----- Listed records

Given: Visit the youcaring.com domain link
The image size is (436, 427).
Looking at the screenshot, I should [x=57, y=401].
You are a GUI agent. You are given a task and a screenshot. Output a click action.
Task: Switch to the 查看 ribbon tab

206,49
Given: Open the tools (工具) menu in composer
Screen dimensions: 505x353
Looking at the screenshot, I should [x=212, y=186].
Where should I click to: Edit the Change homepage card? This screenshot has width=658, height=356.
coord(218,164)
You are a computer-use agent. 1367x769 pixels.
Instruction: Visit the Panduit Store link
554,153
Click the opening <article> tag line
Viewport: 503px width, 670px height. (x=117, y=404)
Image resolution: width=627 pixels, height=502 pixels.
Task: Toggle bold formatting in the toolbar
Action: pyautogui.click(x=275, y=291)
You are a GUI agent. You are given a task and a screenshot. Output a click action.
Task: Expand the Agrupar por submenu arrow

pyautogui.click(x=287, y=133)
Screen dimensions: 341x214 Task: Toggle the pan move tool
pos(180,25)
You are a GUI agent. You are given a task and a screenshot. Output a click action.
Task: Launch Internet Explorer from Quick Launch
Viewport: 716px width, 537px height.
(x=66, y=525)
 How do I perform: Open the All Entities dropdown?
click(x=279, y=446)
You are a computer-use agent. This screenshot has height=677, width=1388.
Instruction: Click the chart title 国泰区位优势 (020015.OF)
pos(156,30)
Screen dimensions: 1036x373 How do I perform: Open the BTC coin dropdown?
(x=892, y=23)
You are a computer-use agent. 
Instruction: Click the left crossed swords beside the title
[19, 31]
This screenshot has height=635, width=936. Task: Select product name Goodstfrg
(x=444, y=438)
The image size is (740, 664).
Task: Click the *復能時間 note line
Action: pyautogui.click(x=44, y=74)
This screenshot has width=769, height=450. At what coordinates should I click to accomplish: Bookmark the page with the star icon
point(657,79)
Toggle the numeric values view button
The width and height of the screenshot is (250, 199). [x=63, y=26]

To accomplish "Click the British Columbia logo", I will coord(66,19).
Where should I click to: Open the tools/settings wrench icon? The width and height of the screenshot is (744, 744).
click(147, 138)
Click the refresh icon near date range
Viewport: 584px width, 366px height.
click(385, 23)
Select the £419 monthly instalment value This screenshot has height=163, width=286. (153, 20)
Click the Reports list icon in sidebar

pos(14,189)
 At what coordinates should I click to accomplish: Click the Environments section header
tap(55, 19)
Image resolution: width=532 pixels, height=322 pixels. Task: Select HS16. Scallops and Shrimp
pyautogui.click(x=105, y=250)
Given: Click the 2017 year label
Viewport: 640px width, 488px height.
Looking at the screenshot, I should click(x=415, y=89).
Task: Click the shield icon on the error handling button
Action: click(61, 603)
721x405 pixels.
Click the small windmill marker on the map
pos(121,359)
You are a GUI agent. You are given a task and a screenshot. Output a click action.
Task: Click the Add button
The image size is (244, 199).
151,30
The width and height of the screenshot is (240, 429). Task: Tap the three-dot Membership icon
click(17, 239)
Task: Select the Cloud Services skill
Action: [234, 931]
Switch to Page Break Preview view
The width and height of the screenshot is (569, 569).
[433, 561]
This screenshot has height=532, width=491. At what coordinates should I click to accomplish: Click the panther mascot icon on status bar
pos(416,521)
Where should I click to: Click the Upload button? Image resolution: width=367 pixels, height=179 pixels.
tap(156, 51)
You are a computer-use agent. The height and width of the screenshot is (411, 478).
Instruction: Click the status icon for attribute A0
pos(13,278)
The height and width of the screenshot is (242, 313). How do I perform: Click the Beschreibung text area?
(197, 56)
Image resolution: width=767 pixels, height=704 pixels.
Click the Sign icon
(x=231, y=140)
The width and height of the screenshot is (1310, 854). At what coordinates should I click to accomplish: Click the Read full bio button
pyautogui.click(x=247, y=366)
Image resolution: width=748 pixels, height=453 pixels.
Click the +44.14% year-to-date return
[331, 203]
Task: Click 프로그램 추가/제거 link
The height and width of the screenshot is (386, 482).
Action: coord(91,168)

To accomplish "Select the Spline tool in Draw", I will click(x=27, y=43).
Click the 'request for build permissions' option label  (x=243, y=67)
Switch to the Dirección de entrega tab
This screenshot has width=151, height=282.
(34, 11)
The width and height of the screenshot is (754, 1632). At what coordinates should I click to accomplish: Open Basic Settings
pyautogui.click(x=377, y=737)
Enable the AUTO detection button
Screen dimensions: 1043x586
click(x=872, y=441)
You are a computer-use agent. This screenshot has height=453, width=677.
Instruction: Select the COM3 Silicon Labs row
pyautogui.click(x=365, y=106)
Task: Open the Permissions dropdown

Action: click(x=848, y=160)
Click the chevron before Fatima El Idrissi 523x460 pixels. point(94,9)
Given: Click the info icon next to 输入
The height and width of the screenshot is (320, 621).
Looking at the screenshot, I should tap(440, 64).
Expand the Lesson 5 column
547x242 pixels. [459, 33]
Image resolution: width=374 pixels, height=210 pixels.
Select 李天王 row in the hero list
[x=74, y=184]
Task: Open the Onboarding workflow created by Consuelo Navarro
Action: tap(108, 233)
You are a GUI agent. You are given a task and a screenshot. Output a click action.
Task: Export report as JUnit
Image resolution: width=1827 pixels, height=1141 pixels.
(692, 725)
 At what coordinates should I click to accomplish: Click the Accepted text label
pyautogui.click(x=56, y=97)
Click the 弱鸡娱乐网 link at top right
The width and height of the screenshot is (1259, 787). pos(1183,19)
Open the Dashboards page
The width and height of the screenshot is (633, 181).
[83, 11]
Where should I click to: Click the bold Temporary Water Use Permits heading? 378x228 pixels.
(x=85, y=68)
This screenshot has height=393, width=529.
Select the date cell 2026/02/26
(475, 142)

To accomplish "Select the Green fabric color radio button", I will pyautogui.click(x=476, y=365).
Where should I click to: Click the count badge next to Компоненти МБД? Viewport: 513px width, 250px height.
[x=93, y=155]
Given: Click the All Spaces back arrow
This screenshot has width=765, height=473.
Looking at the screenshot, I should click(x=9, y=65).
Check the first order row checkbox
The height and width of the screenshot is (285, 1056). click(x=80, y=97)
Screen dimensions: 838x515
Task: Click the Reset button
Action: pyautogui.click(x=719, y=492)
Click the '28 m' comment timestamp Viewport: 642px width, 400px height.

----------

Every line above should be retyped exactly as given.

Given: Visit the youcaring.com domain link
The image size is (436, 427).
Looking at the screenshot, I should [x=57, y=401].
You are a GUI agent. You are given a task and a screenshot. Output a click action.
Task: Switch to the 查看 ribbon tab

206,49
Given: Open the tools (工具) menu in composer
Screen dimensions: 505x353
Looking at the screenshot, I should [x=212, y=186].
Where should I click to: Edit the Change homepage card? This screenshot has width=658, height=356.
coord(218,164)
You are a computer-use agent. 1367x769 pixels.
Instruction: Visit the Panduit Store link
554,153
Click the opening <article> tag line
Viewport: 503px width, 670px height. (x=117, y=404)
Image resolution: width=627 pixels, height=502 pixels.
Task: Toggle bold formatting in the toolbar
Action: pyautogui.click(x=275, y=291)
You are a GUI agent. You are given a task and a screenshot. Output a click action.
Task: Expand the Agrupar por submenu arrow

pyautogui.click(x=287, y=133)
Screen dimensions: 341x214 Task: Toggle the pan move tool
pos(180,25)
You are a GUI agent. You are given a task and a screenshot. Output a click action.
Task: Launch Internet Explorer from Quick Launch
Viewport: 716px width, 537px height.
(x=66, y=525)
 How do I perform: Open the All Entities dropdown?
click(x=279, y=446)
You are a computer-use agent. This screenshot has height=677, width=1388.
Instruction: Click the chart title 国泰区位优势 (020015.OF)
pos(156,30)
Screen dimensions: 1036x373 How do I perform: Open the BTC coin dropdown?
(x=892, y=23)
You are a computer-use agent. 
Instruction: Click the left crossed swords beside the title
[19, 31]
This screenshot has height=635, width=936. Task: Select product name Goodstfrg
(x=444, y=438)
The image size is (740, 664).
Task: Click the *復能時間 note line
Action: pyautogui.click(x=44, y=74)
This screenshot has width=769, height=450. At what coordinates should I click to accomplish: Bookmark the page with the star icon
point(657,79)
Toggle the numeric values view button
The width and height of the screenshot is (250, 199). [x=63, y=26]

To accomplish "Click the British Columbia logo", I will coord(66,19).
Where should I click to: Open the tools/settings wrench icon? The width and height of the screenshot is (744, 744).
click(147, 138)
Click the refresh icon near date range
Viewport: 584px width, 366px height.
click(385, 23)
Select the £419 monthly instalment value This screenshot has height=163, width=286. (153, 20)
Click the Reports list icon in sidebar

pos(14,189)
 At what coordinates should I click to accomplish: Click the Environments section header
tap(55, 19)
Image resolution: width=532 pixels, height=322 pixels. Task: Select HS16. Scallops and Shrimp
pyautogui.click(x=105, y=250)
Given: Click the 2017 year label
Viewport: 640px width, 488px height.
Looking at the screenshot, I should click(x=415, y=89).
Task: Click the shield icon on the error handling button
Action: click(61, 603)
721x405 pixels.
Click the small windmill marker on the map
pos(121,359)
You are a GUI agent. You are given a task and a screenshot. Output a click action.
Task: Click the Add button
The image size is (244, 199).
151,30
The width and height of the screenshot is (240, 429). Task: Tap the three-dot Membership icon
click(17, 239)
Task: Select the Cloud Services skill
Action: [234, 931]
Switch to Page Break Preview view
The width and height of the screenshot is (569, 569).
[433, 561]
This screenshot has height=532, width=491. At what coordinates should I click to accomplish: Click the panther mascot icon on status bar
pos(416,521)
Where should I click to: Click the Upload button? Image resolution: width=367 pixels, height=179 pixels.
tap(156, 51)
You are a computer-use agent. The height and width of the screenshot is (411, 478).
Instruction: Click the status icon for attribute A0
pos(13,278)
The height and width of the screenshot is (242, 313). How do I perform: Click the Beschreibung text area?
(197, 56)
Image resolution: width=767 pixels, height=704 pixels.
Click the Sign icon
(x=231, y=140)
The width and height of the screenshot is (1310, 854). At what coordinates should I click to accomplish: Click the Read full bio button
pyautogui.click(x=247, y=366)
Image resolution: width=748 pixels, height=453 pixels.
Click the +44.14% year-to-date return
[331, 203]
Task: Click 프로그램 추가/제거 link
The height and width of the screenshot is (386, 482).
Action: coord(91,168)

To accomplish "Select the Spline tool in Draw", I will click(x=27, y=43).
Click the 'request for build permissions' option label  (x=243, y=67)
Switch to the Dirección de entrega tab
This screenshot has width=151, height=282.
(34, 11)
The width and height of the screenshot is (754, 1632). At what coordinates should I click to accomplish: Open Basic Settings
pyautogui.click(x=377, y=737)
Enable the AUTO detection button
Screen dimensions: 1043x586
click(x=872, y=441)
You are a computer-use agent. This screenshot has height=453, width=677.
Instruction: Select the COM3 Silicon Labs row
pyautogui.click(x=365, y=106)
Task: Open the Permissions dropdown

Action: click(x=848, y=160)
Click the chevron before Fatima El Idrissi 523x460 pixels. point(94,9)
Given: Click the info icon next to 输入
The height and width of the screenshot is (320, 621).
Looking at the screenshot, I should tap(440, 64).
Expand the Lesson 5 column
547x242 pixels. [459, 33]
Image resolution: width=374 pixels, height=210 pixels.
Select 李天王 row in the hero list
[x=74, y=184]
Task: Open the Onboarding workflow created by Consuelo Navarro
Action: tap(108, 233)
You are a GUI agent. You are given a task and a screenshot. Output a click action.
Task: Export report as JUnit
Image resolution: width=1827 pixels, height=1141 pixels.
(692, 725)
 At what coordinates should I click to accomplish: Click the Accepted text label
pyautogui.click(x=56, y=97)
Click the 弱鸡娱乐网 link at top right
The width and height of the screenshot is (1259, 787). pos(1183,19)
Open the Dashboards page
The width and height of the screenshot is (633, 181).
[83, 11]
Where should I click to: Click the bold Temporary Water Use Permits heading? 378x228 pixels.
(x=85, y=68)
This screenshot has height=393, width=529.
Select the date cell 2026/02/26
(475, 142)

To accomplish "Select the Green fabric color radio button", I will pyautogui.click(x=476, y=365).
Where should I click to: Click the count badge next to Компоненти МБД? Viewport: 513px width, 250px height.
[x=93, y=155]
Given: Click the All Spaces back arrow
This screenshot has width=765, height=473.
Looking at the screenshot, I should click(x=9, y=65).
Check the first order row checkbox
The height and width of the screenshot is (285, 1056). click(x=80, y=97)
Screen dimensions: 838x515
Task: Click the Reset button
Action: pyautogui.click(x=719, y=492)
Click the '28 m' comment timestamp Viewport: 642px width, 400px height.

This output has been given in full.